## ACTION ITEM
Exact copy, pictures excluded: print the lines from the one with "Open the Tools sidebar icon" through the final line of the records.

## RECORDS TO USE
※

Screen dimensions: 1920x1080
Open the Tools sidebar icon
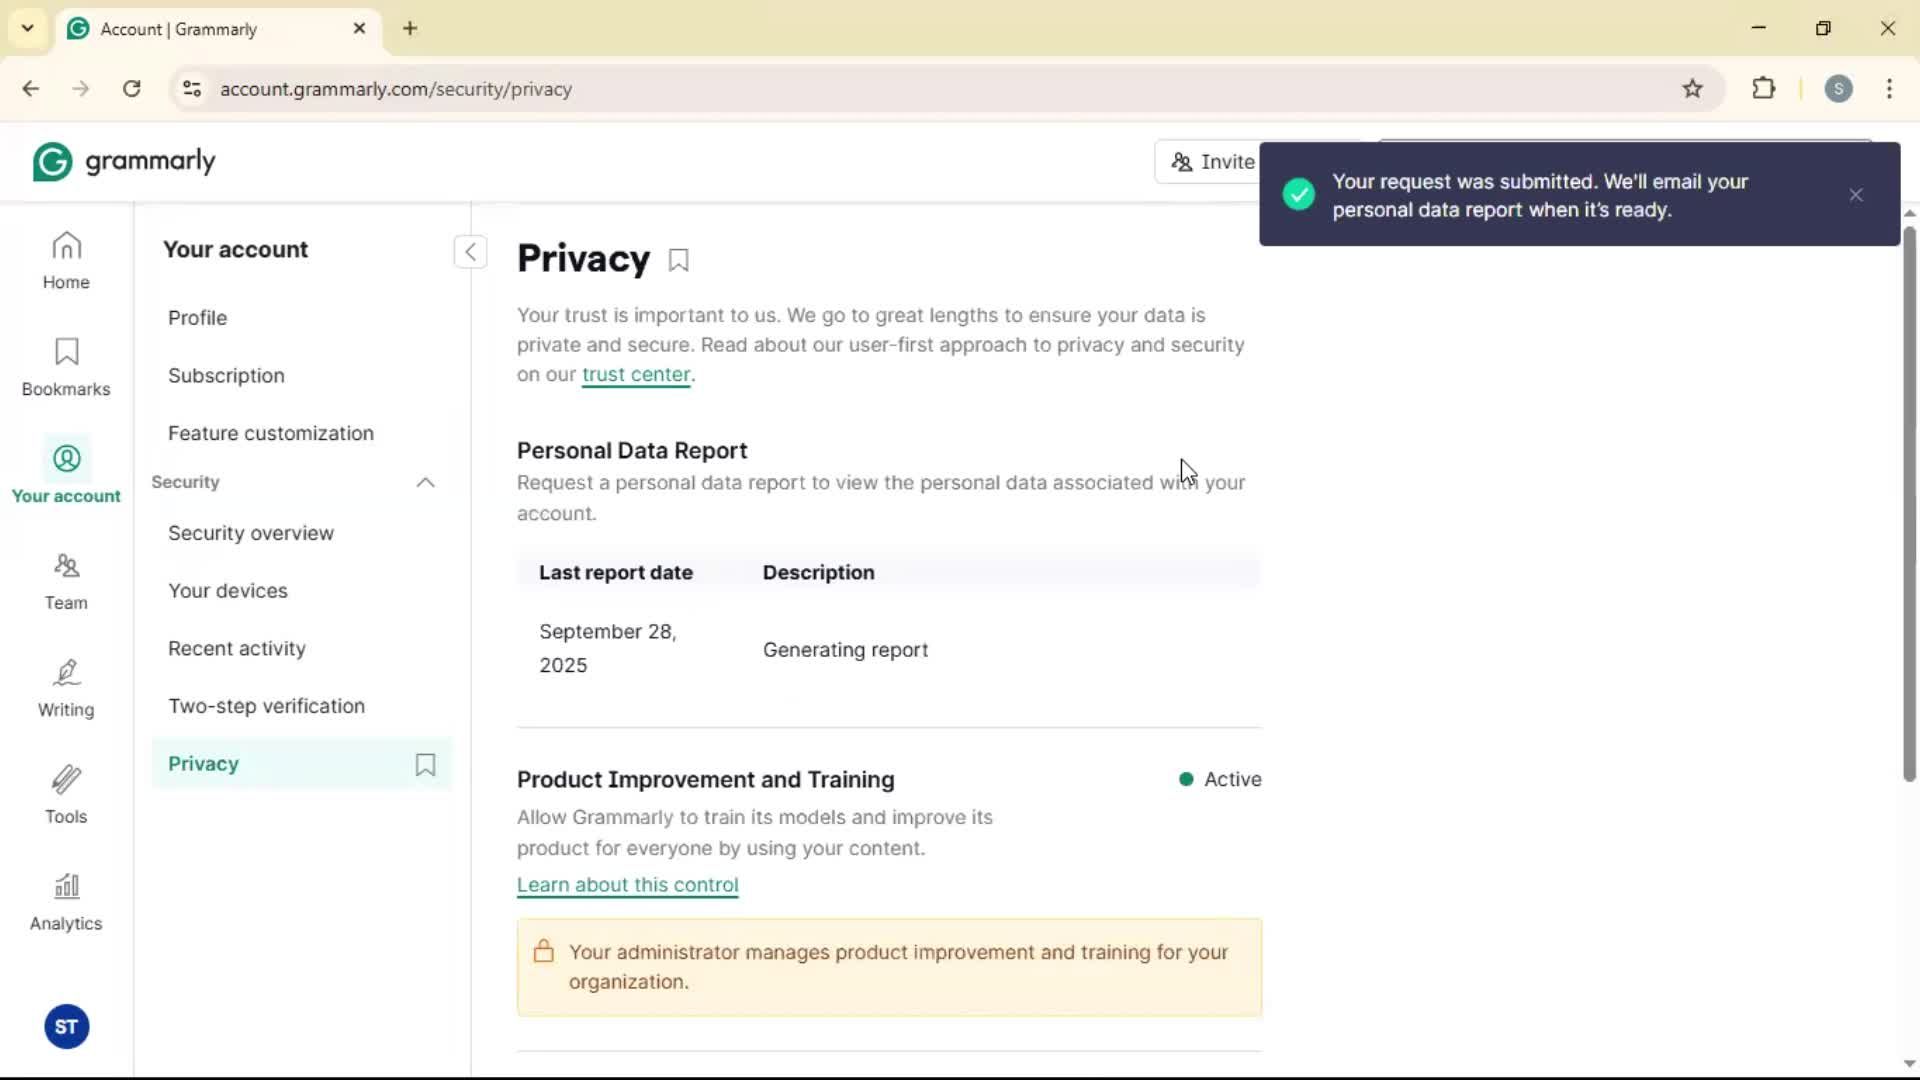(x=66, y=795)
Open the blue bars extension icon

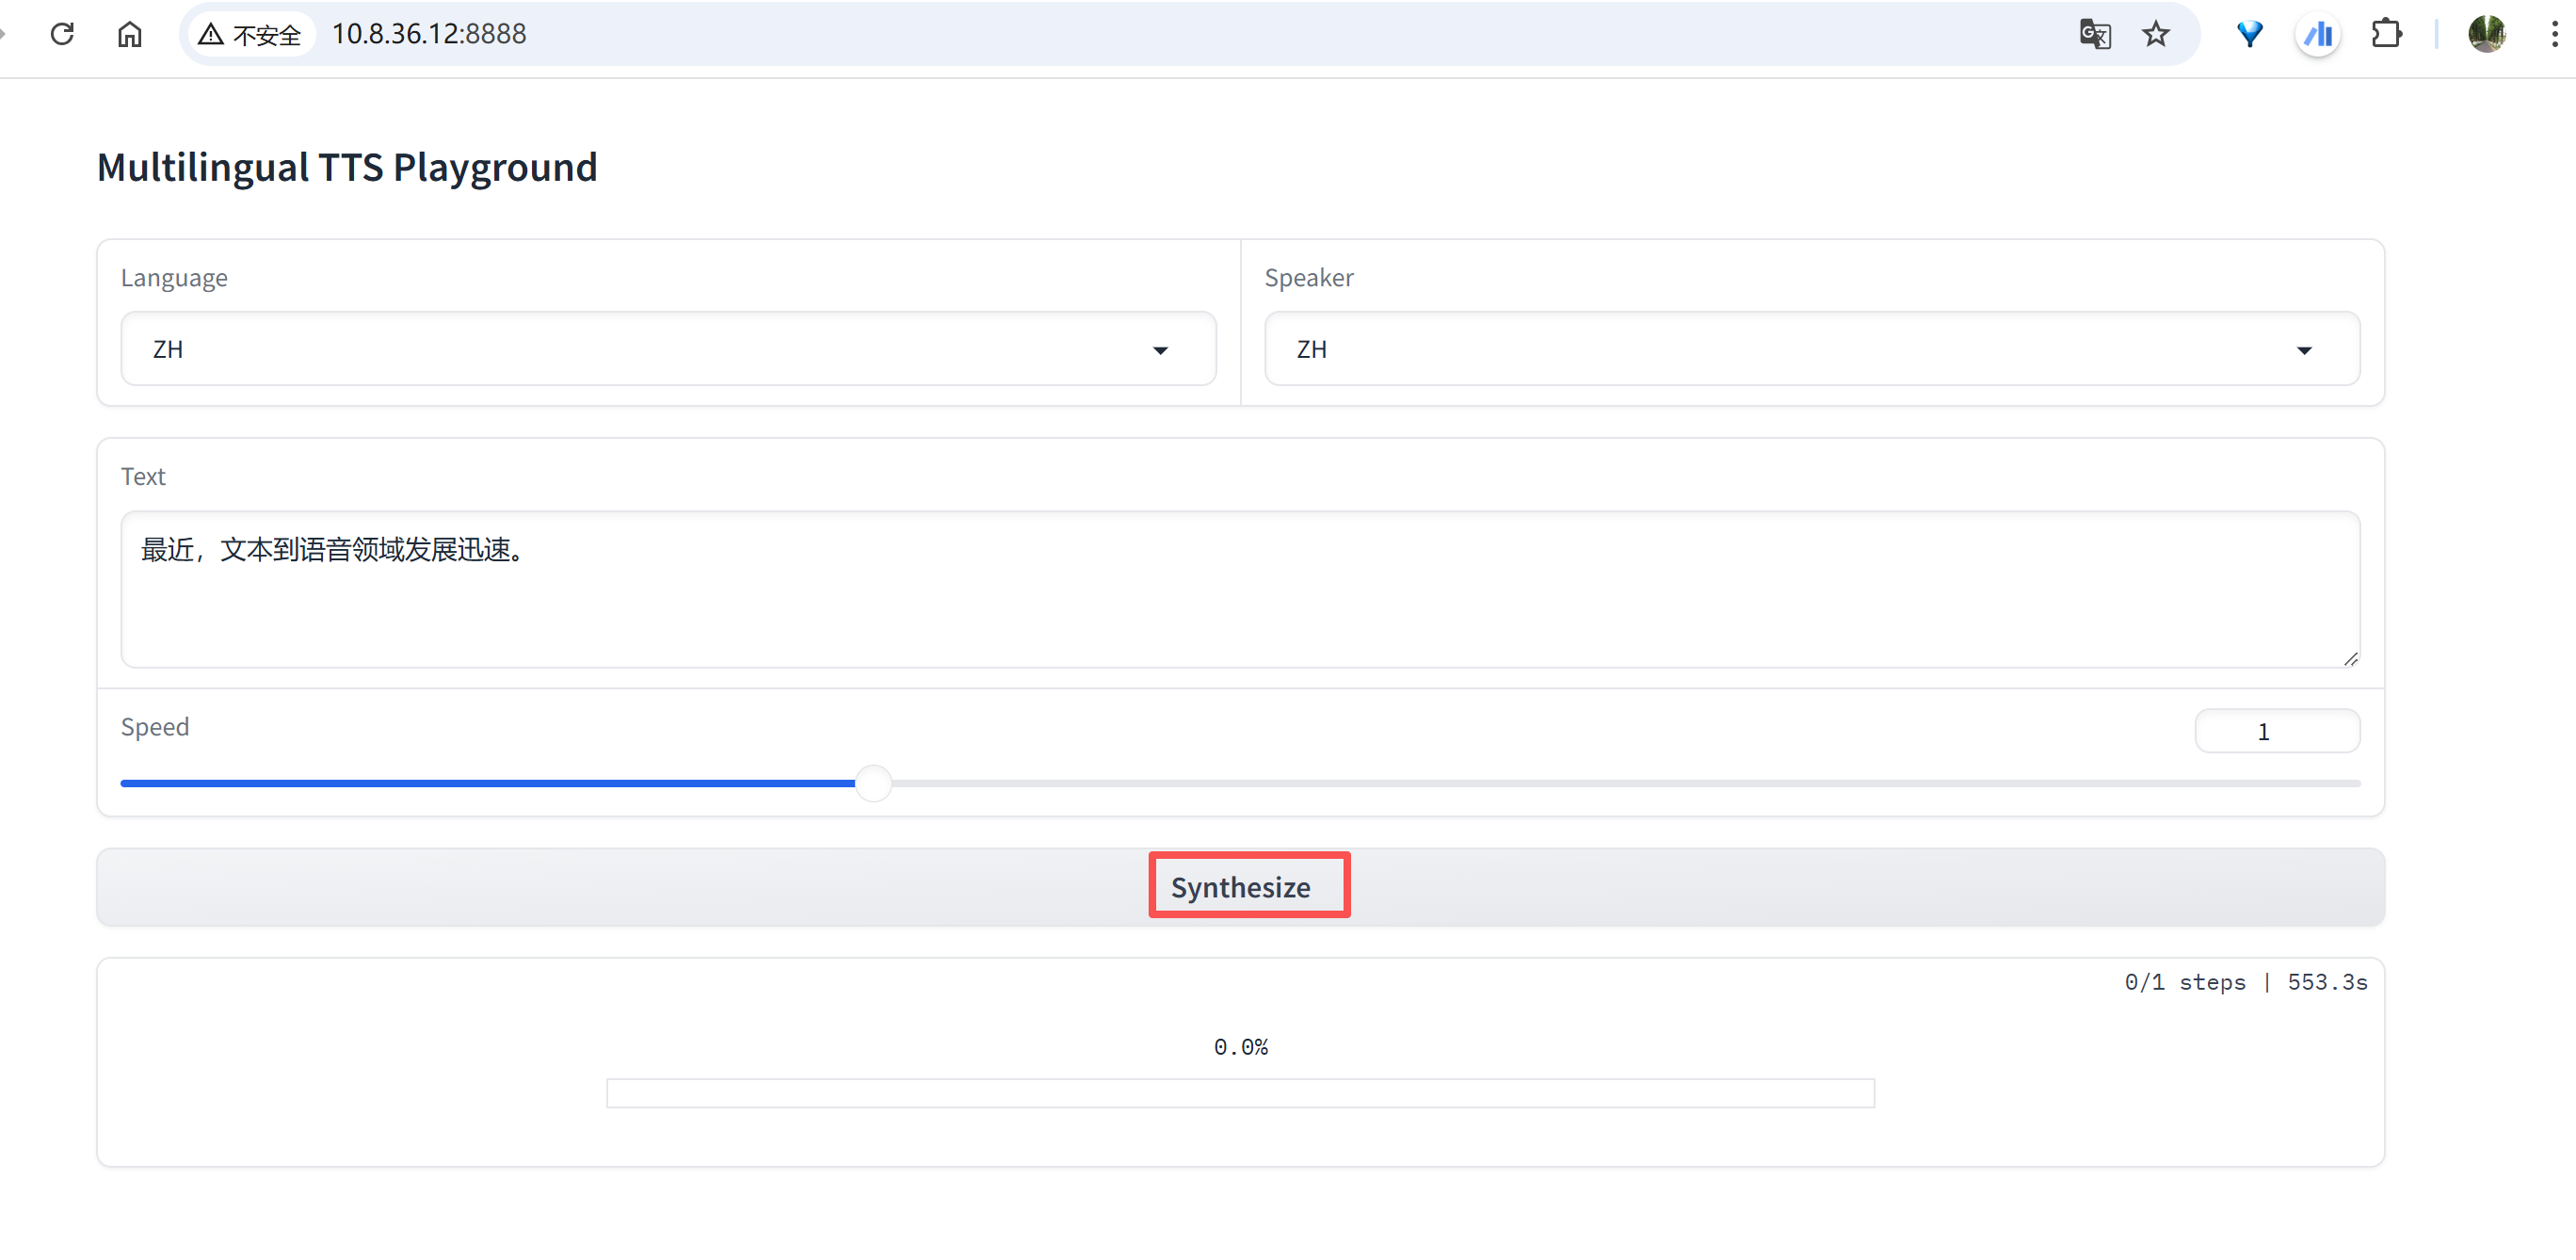point(2318,35)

※

## EXERCISE SOLUTION
Open the Tools sidebar icon
(x=66, y=795)
Open the blue bars extension icon

point(2318,35)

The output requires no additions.